Online ordering opportunities for consumers with delivery are no longer just side projects for brewpubs. For some operators, they have become a structural part of how revenue flows through the business, especially when foot traffic is unpredictable. For HighGrain Brewing in Cincinnati, leadership has leaned into POS integration as a way to support food sales without disrupting the taproom experience, creating lessons that other brewpub owners and front-of-house managers can apply.
Austin Neal of HighGrain Brewing said online ordering has settled into a complementary role rather than a competitive one.
“Online ordering provides a steady baseline of revenue, especially on weeknights or during bad weather when foot traffic might be lower,” Neal told Brewer. “It complements our taproom sales rather than replacing them.”
That framing matters for operators who worry delivery might cannibalize in-house dining. HighGrain treats online sales as insurance against slower nights, not a substitute for a barstool ticket that evening.
Customer behavior has also shifted in ways that affect menu planning and staffing. Neal said online ordering tends to peak before the physical dinner rush.
“Peak times for online orders usually hit about 30 to 60 minutes before the traditional dinner rush in the taproom,” he said.
That early spike gives the kitchen a preview of what’s coming and allows FOH managers to pace labor and prep more effectively going forward.
HighGrain has also learned that not all menu items perform equally online.
“Family-style meals are the biggest online movers,” Neal said. It shows that menus built for sharing or convenience often translate better to delivery than individual plates.
The technical backbone supporting that demand is intentional platform selection. HighGrain uses Toast as its POS and DoorDash for delivery, prioritizing integration over experimentation. Neal said DoorDash was chosen largely because it is designed for restaurant workflows and ties directly into the POS.
“DoorDash for delivery is built specifically for restaurants and integrates directly with our existing POS, keeping everything in one ecosystem,” he said.
If you are evaluating whether to build in-house tools or rely on third-party platforms, that ecosystem approach reduces friction and training overhead. And integration becomes most visible in the kitchen as HighGrain routes all online orders directly to its Kitchen Display System, removing ambiguity about where tickets originate.
“Orders placed online flow directly to our Kitchen Display System,” Neal said. “The kitchen sees an online order the same way they see an order from a server on the floor, ensuring no one gets skipped.”
Treating digital orders the same as in-house tickets minimizes mistakes and reinforces consistency during busy shifts.
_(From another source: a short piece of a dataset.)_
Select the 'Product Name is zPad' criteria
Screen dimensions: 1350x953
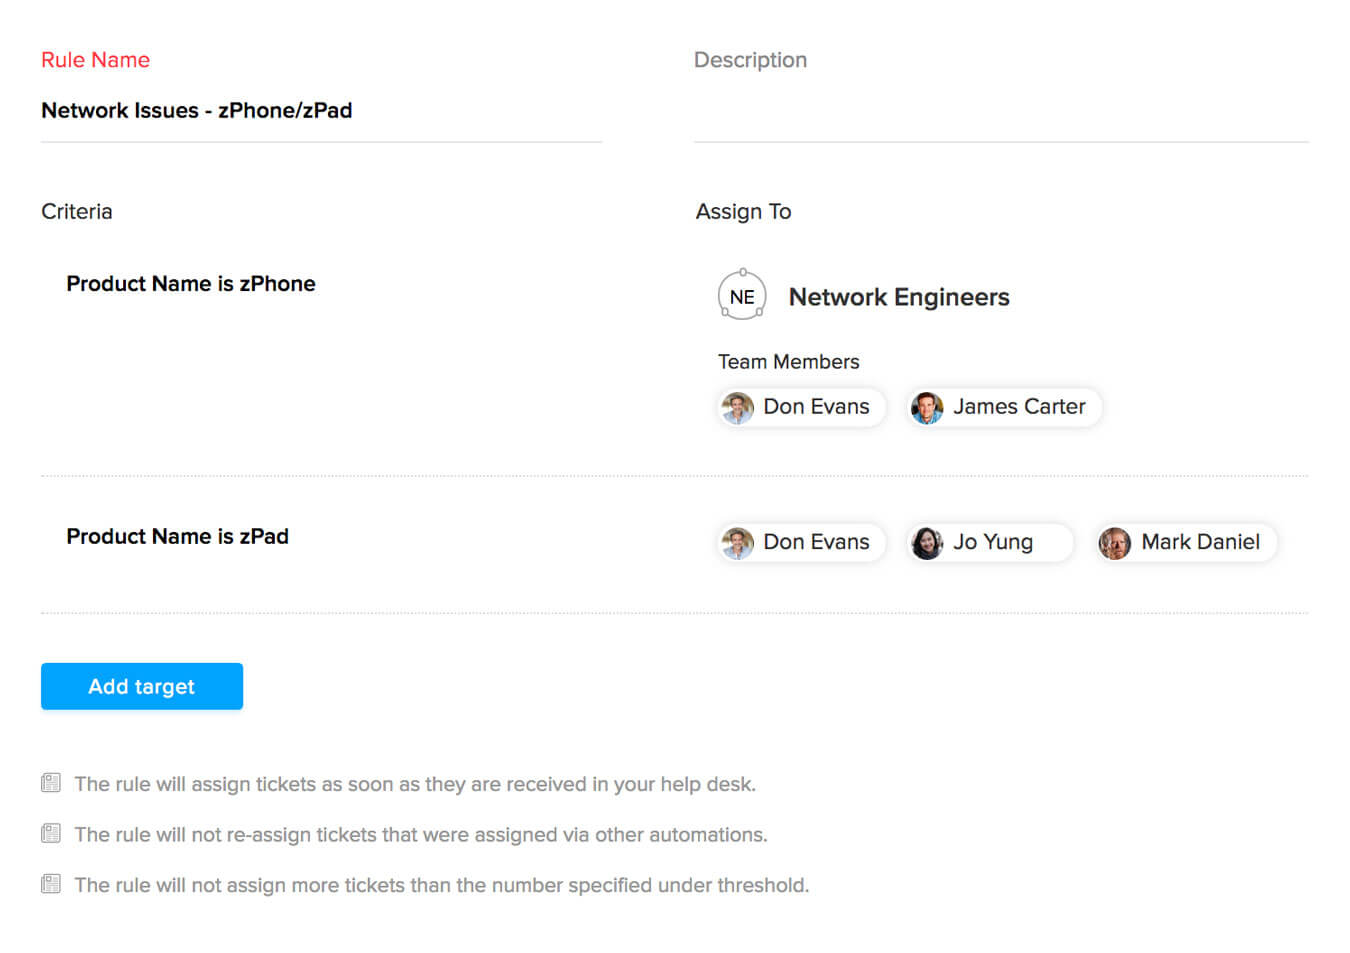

Avoiding manual work has been one of the biggest operational wins. Neal said POS integration eliminated the need for staff to re-enter orders from separate tablets.
“Integrating Toast with our delivery partners has been a game-changer,” he said. “It eliminates double-entry where a staff member has to manually type an order from a tablet into our register.”
For brewpubs already stretched thin on labor, removing that step reduces errors, saves time and keeps staff focused on guests.
Operational changes extended beyond software. HighGrain adjusted staffing and training to protect the taproom experience.
READ MORE: How Your Taproom Can ‘Ignite’ Your Distribution
“We designated a ‘To-Go’ station during peak hours so that bartenders aren’t distracted by packing bags while trying to pour pints,” he said. Staff assigned to that station are trained specifically to verify order accuracy before sealing bags, a small step that reduces remakes and negative delivery feedback.
For those still considering online ordering or delivery, HighGrain’s approach underscores a central lesson that success is less about adding platforms and more about integrating systems and workflows.
When online orders flow through the same POS, kitchen displays and staffing structures as in-house sales, they become another controllable channel rather than a source of chaos.
The brewery’s experience suggests that when technology and training align, online ordering can quietly strengthen revenue without undermining the taproom that built the brand.